Tuesday, January 7, 2014

Living - Henry Green
In my review of Green’s Loving I wrote, regarding the prose, “I don’t think Green tried; he was transcribing onto the page the way he thought.” This novel, written sixteen years before Loving, shows that it took effort to develop his style; Living is not as polished a work as the later book. The stretches in which nebulous states are described don’t quite come off, nor does the dropping of articles (“This girl Lily Gates went shopping with basket and by fruiterer’s she met Mrs. Eames who stood to watch potatoes on trestle table there”). What is present in both books is an ability to use dialogue so successfully that characters attain a palpability. Another quality that was fully developed – a quality that was Green’s gift – was his empathy. It’s interesting that though he was born into a wealthy family, he chose to focus on the working class. I think he felt (without a trace of condescension) that they were closer to life’s vital essence. In Living there are many characters, many voices, and for a long while the novel doesn’t settle on any particular individual; it seems to wander about. Which was fine in that we get a sense of diversity. But gradually most of the attention is given to Mr Craigan and Lily Gates. Mr Craigan is elderly; his being sacked from the foundry because of age marks the beginning of his decline. To work – something he had done for fifty-seven years, since he was eight – was an essential part of his being. Lily Gates is a young woman who feels an inchoate need to live, which to her means to care for a child of her own and to keep house for a man she loves. We have two intertwined lives at opposite stages; it’s the intertwining that presents a conflict for both. In a sudden and wondrous ending it’s clear that life must have its way. *

Too Much Happiness - Alice Munro
I was glad that Munro was awarded the Nobel Prize. Over the decades she’s been a chronicler of life whose work often rose to the level of four star excellence. But in this collection, which came out in 2009, only three stories can be called good; most of the others were fair, some were bad. How could Munro write something as awkward and foolish as “Wenlock Edge”? “Child’s Play” is another mistake; it’s revealed on the last pages that a murder had been committed, but instead of having force – something which Munro was uniquely capable of – this ending seemed contrived and lame. As for the title story, I read only five pages; it had too many characters, too many locations, too much research cluttering things up; and by the time I got to it I had lost faith. Munro, who was in her late seventies when Happiness came out, recently announced that she had given up writing. Could she be aware of a decline in her abilities? It’s hard to relinquish something that has been an integral part of your life for so long, but what’s the alternative? To just go through the motions? The last story I read by Munro (before the ones in this collection) was a stunner called “Silence.” That, and a dozen others like it, are what I’ll remember her for.
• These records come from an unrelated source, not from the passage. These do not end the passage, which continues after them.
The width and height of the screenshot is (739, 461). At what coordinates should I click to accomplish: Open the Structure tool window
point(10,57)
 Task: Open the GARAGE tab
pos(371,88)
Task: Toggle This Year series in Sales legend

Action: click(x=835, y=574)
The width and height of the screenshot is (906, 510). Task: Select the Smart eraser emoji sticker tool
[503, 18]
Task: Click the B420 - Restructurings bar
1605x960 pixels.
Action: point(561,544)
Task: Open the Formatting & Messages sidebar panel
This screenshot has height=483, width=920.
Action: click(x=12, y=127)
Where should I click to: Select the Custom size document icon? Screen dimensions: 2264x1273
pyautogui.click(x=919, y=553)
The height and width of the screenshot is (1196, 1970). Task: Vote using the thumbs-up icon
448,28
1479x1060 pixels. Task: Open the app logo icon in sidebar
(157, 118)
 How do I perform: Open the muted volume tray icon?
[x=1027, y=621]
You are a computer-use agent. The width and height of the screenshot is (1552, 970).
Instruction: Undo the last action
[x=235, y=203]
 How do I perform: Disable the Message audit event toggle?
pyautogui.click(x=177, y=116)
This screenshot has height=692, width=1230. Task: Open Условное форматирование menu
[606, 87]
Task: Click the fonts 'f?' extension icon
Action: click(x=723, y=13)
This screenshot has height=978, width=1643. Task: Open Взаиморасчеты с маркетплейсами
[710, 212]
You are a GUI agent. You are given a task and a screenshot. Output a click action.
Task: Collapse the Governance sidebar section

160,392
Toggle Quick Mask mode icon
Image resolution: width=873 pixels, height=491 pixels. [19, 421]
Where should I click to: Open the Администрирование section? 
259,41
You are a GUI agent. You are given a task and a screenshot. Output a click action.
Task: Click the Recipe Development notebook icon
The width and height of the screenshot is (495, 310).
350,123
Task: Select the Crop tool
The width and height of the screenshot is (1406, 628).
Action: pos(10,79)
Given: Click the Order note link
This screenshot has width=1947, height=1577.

Flatland - Edwin A. Abbott
An oddity, a diversion. In the beginning Abbott describes how life is structured in the world of Flatland, where people exist without the dimension of height. They are two-dimensional shapes: Lines, Triangles, Squares (which is what the narrator is), Hexagons, etc. Their status in society is defined by the number and the degree of pointedness of their angles. Polygonals, which can hardly be distinguished from circles, are the highest class. All Lines are female; they’re stupid, very emotional and dangerous (the sharp point of their lines can inflict a mortal wound when they start thrashing about). Abbott is making a humorous commentary on class discrimination, the status of women in Victorian England, and – since the punishments for nonconformity in Flatland are extremely harsh – he depicts a brutish totalitarian state. In the second part of the book (which I found less engaging), the narrator discovers, to his amazement, a three-dimensional world like ours, and he contemplates the possibility of there being even more dimensions. Abbott’s message is that we need to keep our minds open to possibilities; what we know, based on our perceptions and what we’re taught, may not be the whole story. This book itself was flat – eighty pages long – which was about the right size.

2 comments:

Phillip Routh said...

Today I read another Alice Munro story in the 2012 Best American -- "Axis." It wandered aimlessly and ended up nowhere special.
So she continues to write stories that do nothing for her reputation. And they still get published, still get praised.

Phillip Routh said...

Party Going was a huge disappointment.
In Loving Green wrote about servants, in Living about factory workers. In PG a group of rich young things prattle away. The vitality -- the magic -- of the other two novels is missing.
It took Green seven years to produce this very short book; I wonder why.